Conjugated oligo (phenylene vinylene) covalently linked porphyrin for sonodynamic therapy.

Abstract

Sonodynamic therapy (SDT) is garnering considerable attention as a promising treatment for deep-seated tumors because of its strong tissue penetration ability, non-invasiveness, and controllability. However, the SDT efficiency of traditional sonosensitizers including porphyrins and their derivatives are limited due to their poor water dissolubility, high aggregation, and low reactive oxygen species (ROS) production efficiency.
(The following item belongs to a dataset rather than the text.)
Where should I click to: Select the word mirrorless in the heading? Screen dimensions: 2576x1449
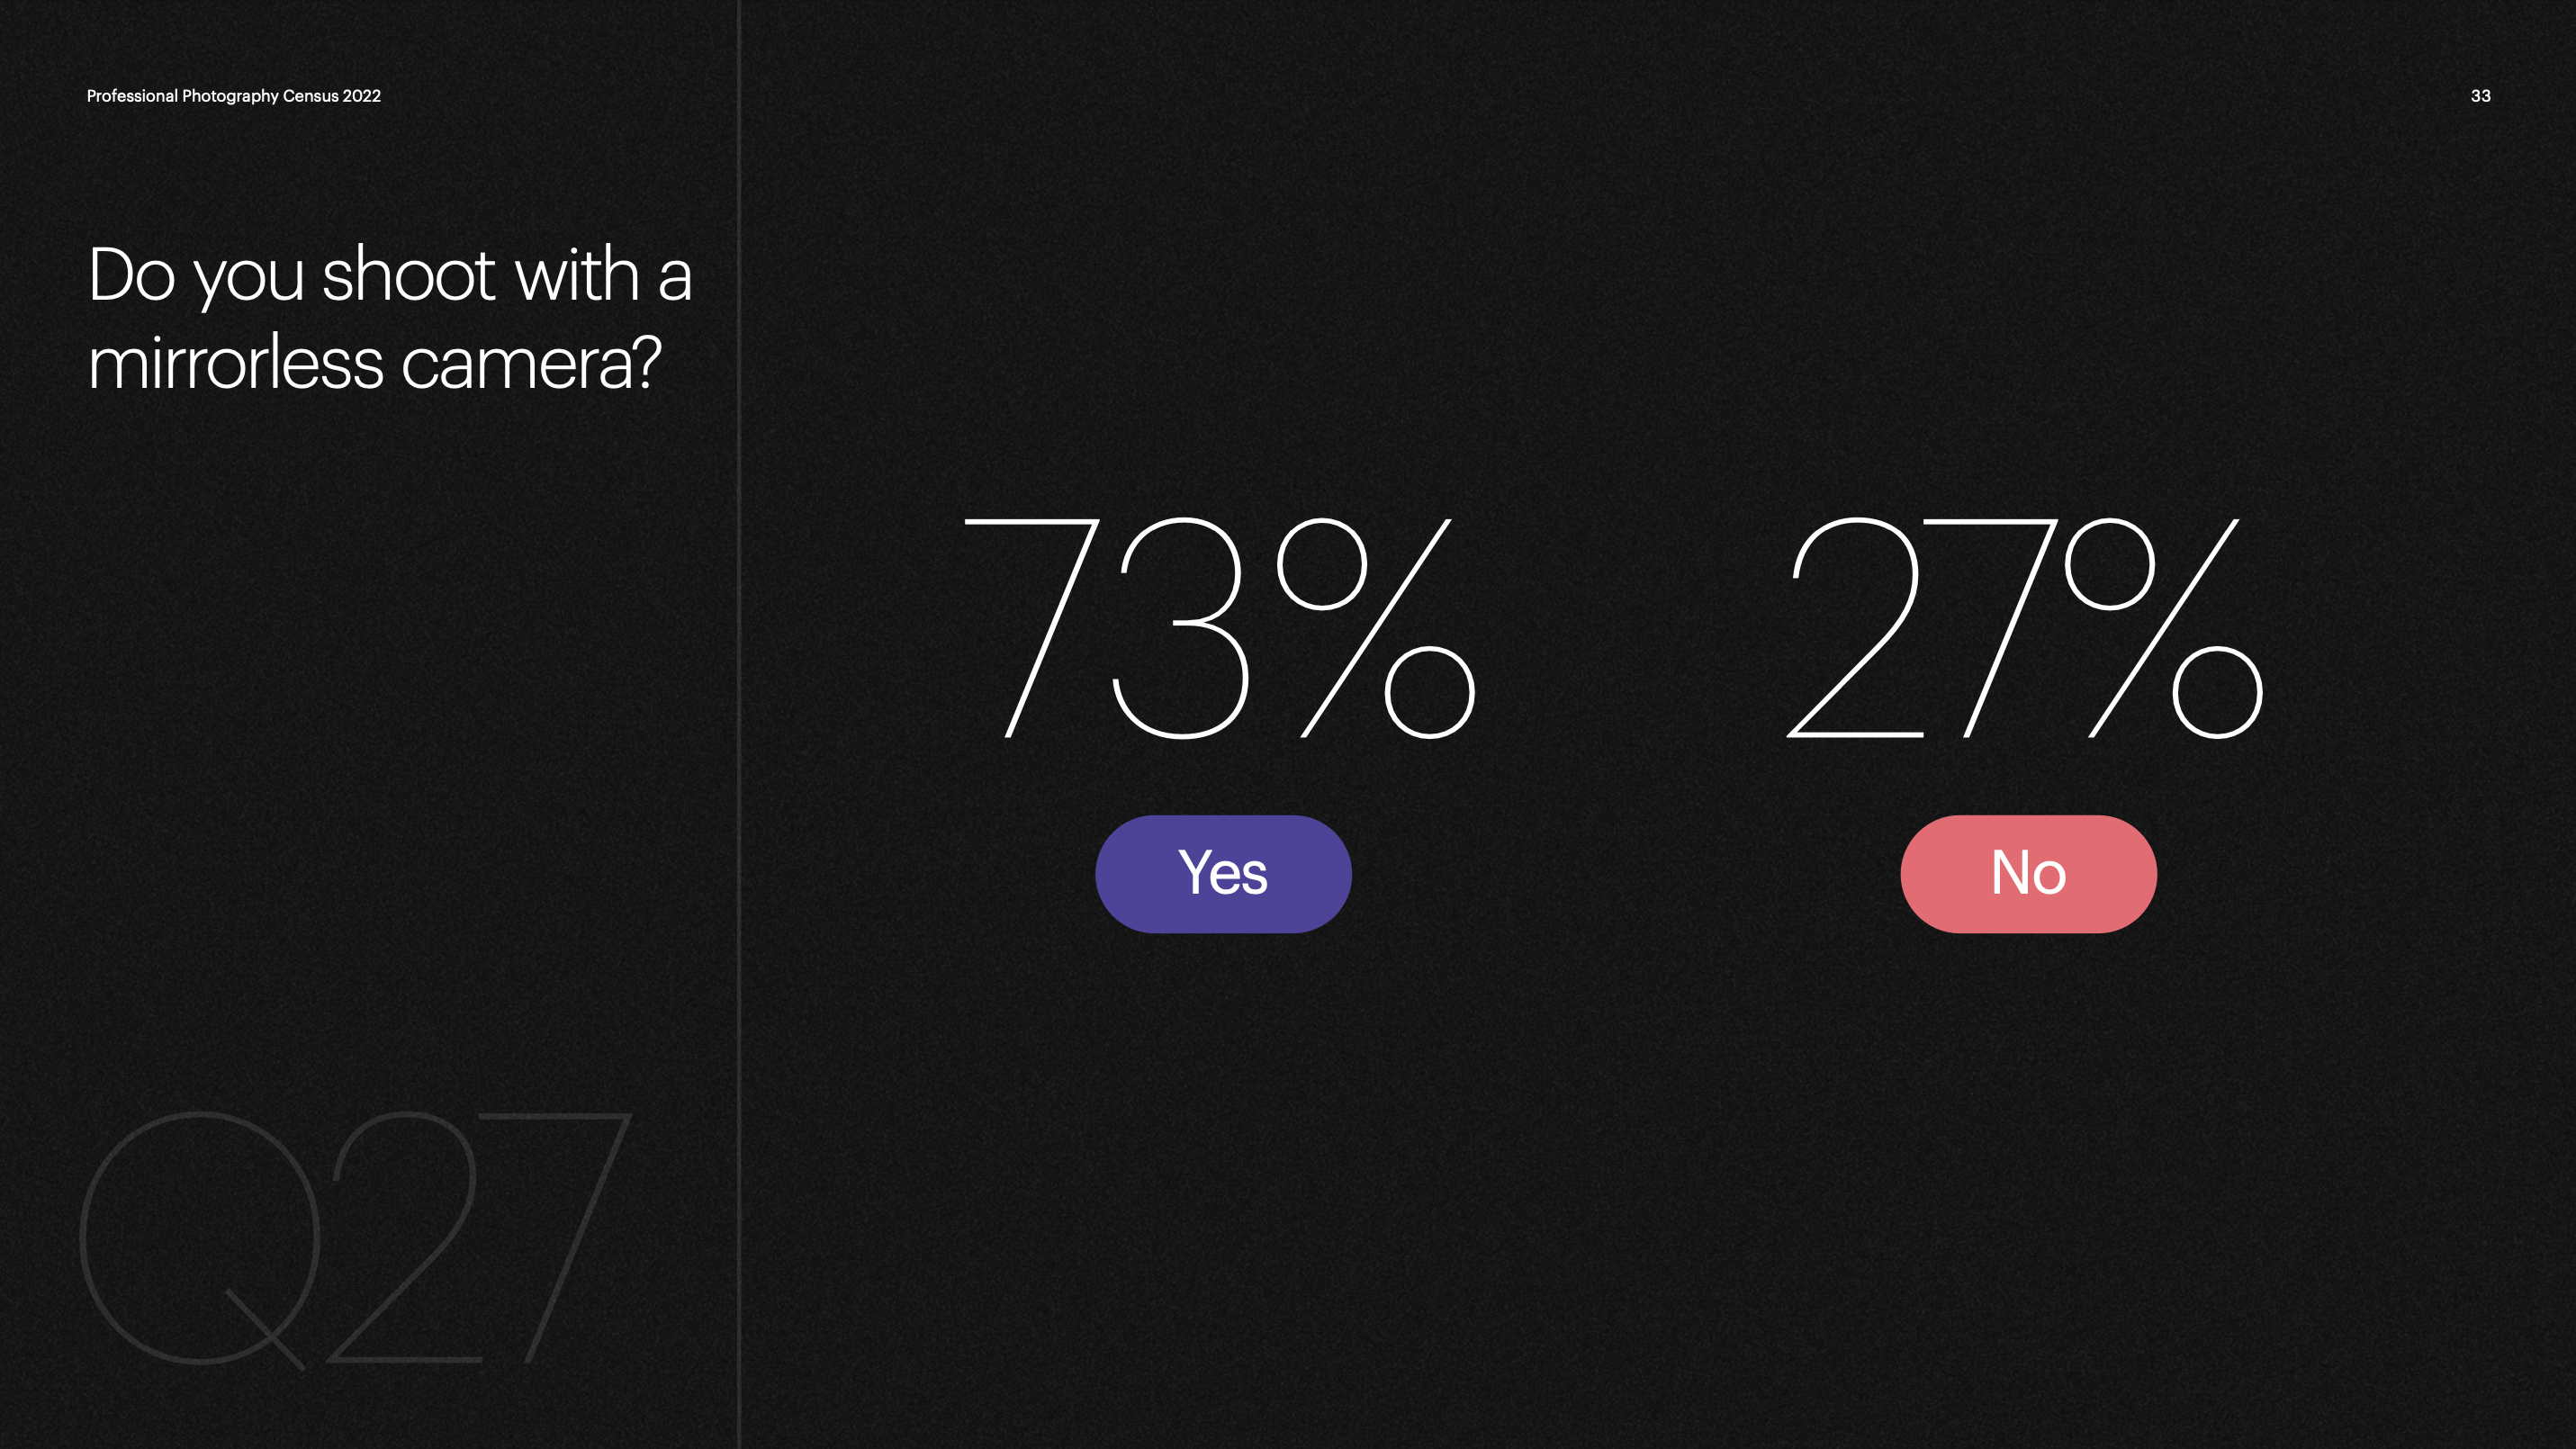236,362
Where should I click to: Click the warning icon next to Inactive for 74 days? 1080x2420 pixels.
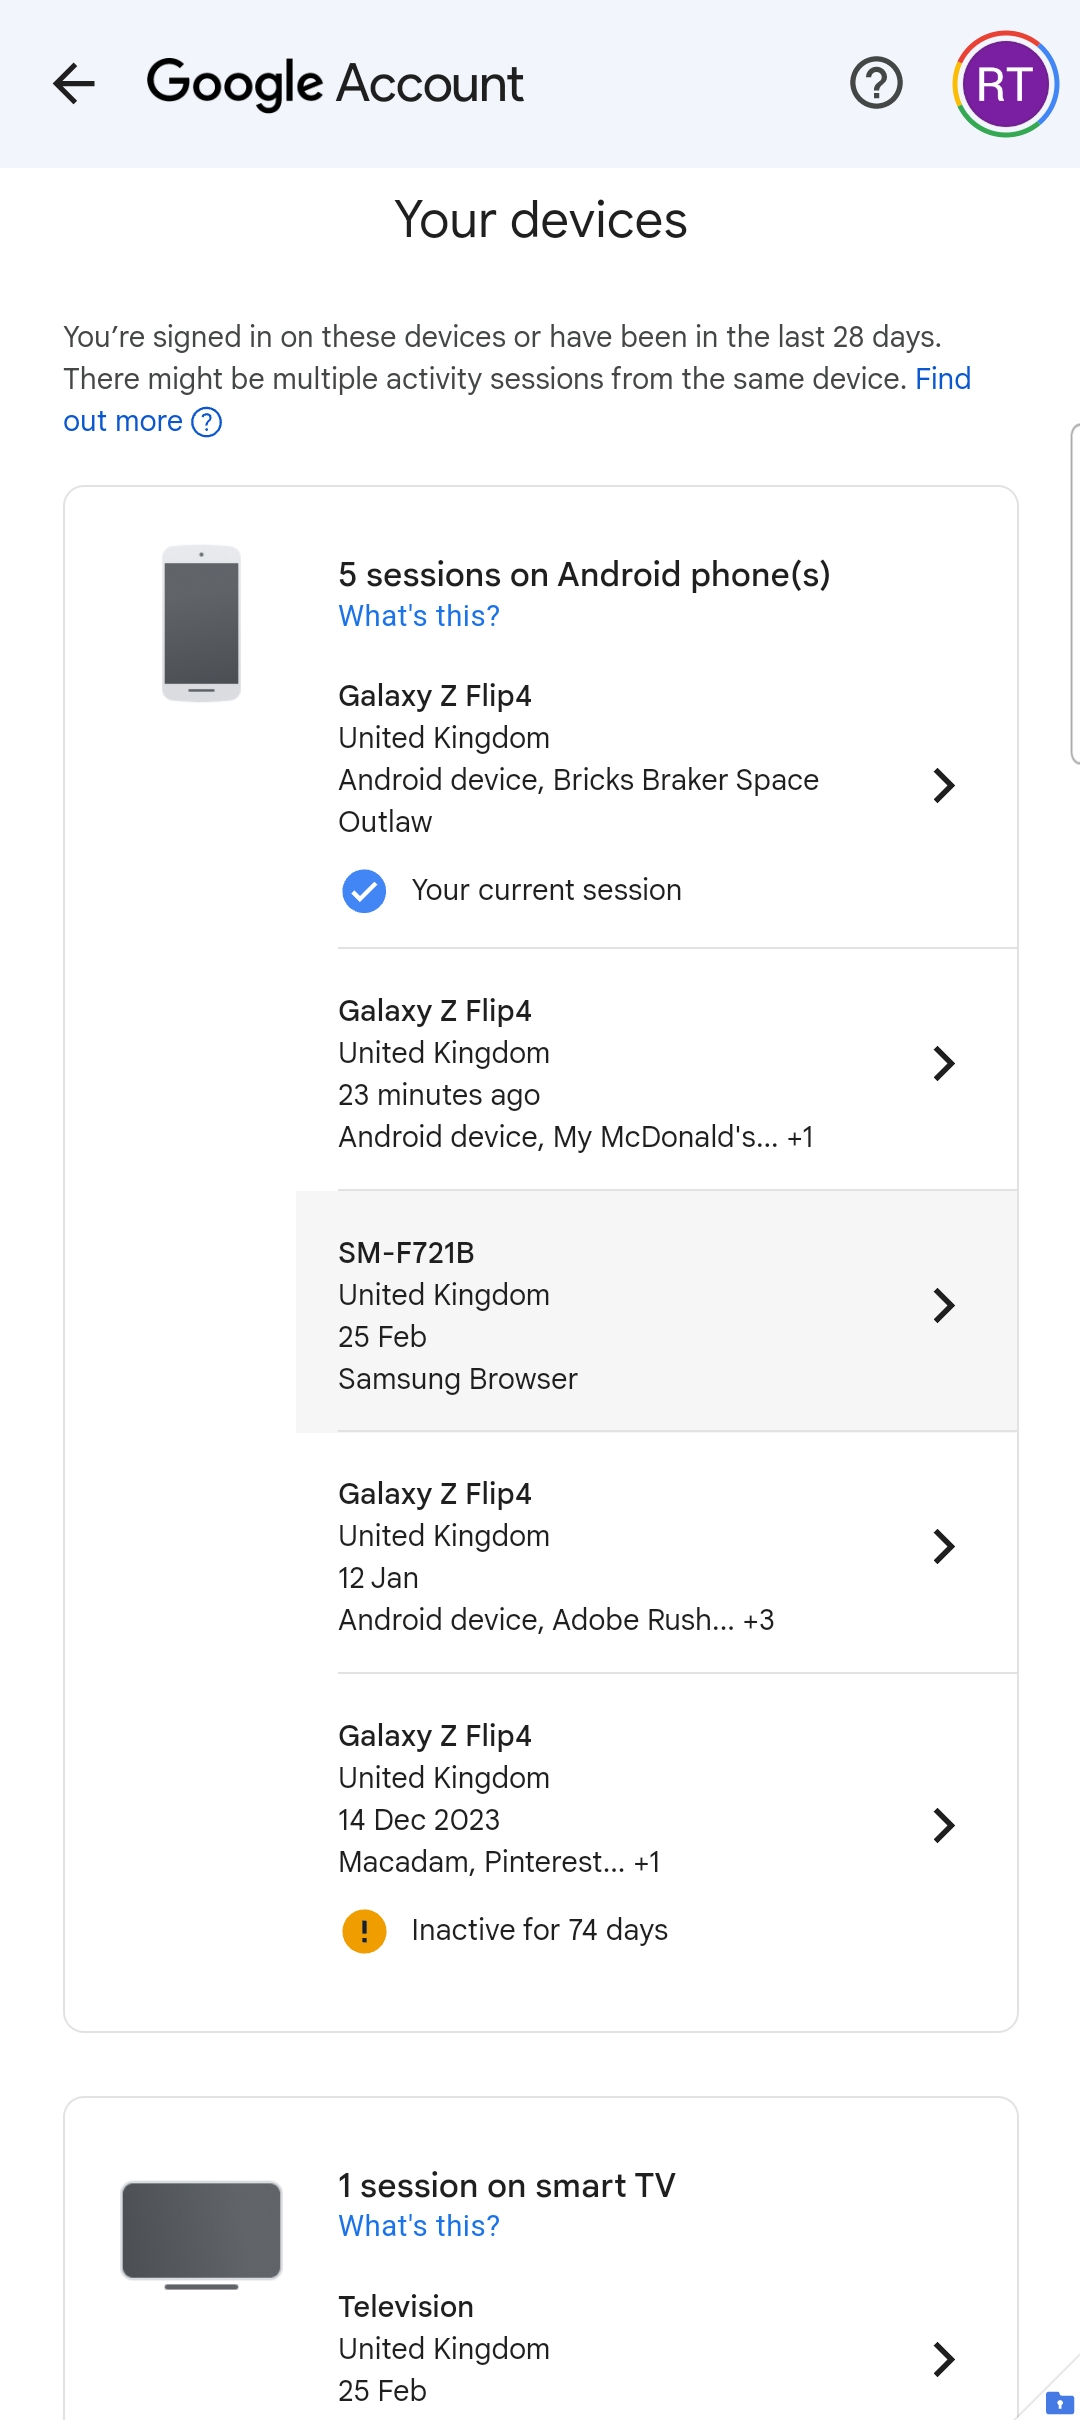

Consequently, it is crucial to develop novel sonosensitizers with high yields of ROS, outstanding water solubility, and good biocompatibility. Herein, we constructed a new platform for SDT based on unimolecular porphyrin derivatives OPV-C₃-TPP. The probe OPV-C₃-TPP was synthesized by covalently linking conjugated oligomers (OPV) with 5, 10, 15, 20-tetra (4-aminophenyl) porphyrin (TAPP). The introduction of OPV greatly improves the water solubility of the porphyrins and reduces the self-aggregation of the porphyrins. In addition, OPV-C₃-TPP has good intramolecular energy transfer efficiency, thus enhancing the yield of ROS. The experimental results show that OPV-C₃-TPP exhibits excellent ROS generation capacity under ultrasound (US) irradiation, which leads to apoptosis and necrosis of tumor cells. In vivo tumor growth is also significantly inhibited in the OPV-C₃-TPP + US group, exhibiting better SDT effects than TAPP. Therefore, the unimolecular OPV-C₃-TPP can be used as a potential sonosensitizer, providing a promising SDT for deep-tissue tumors.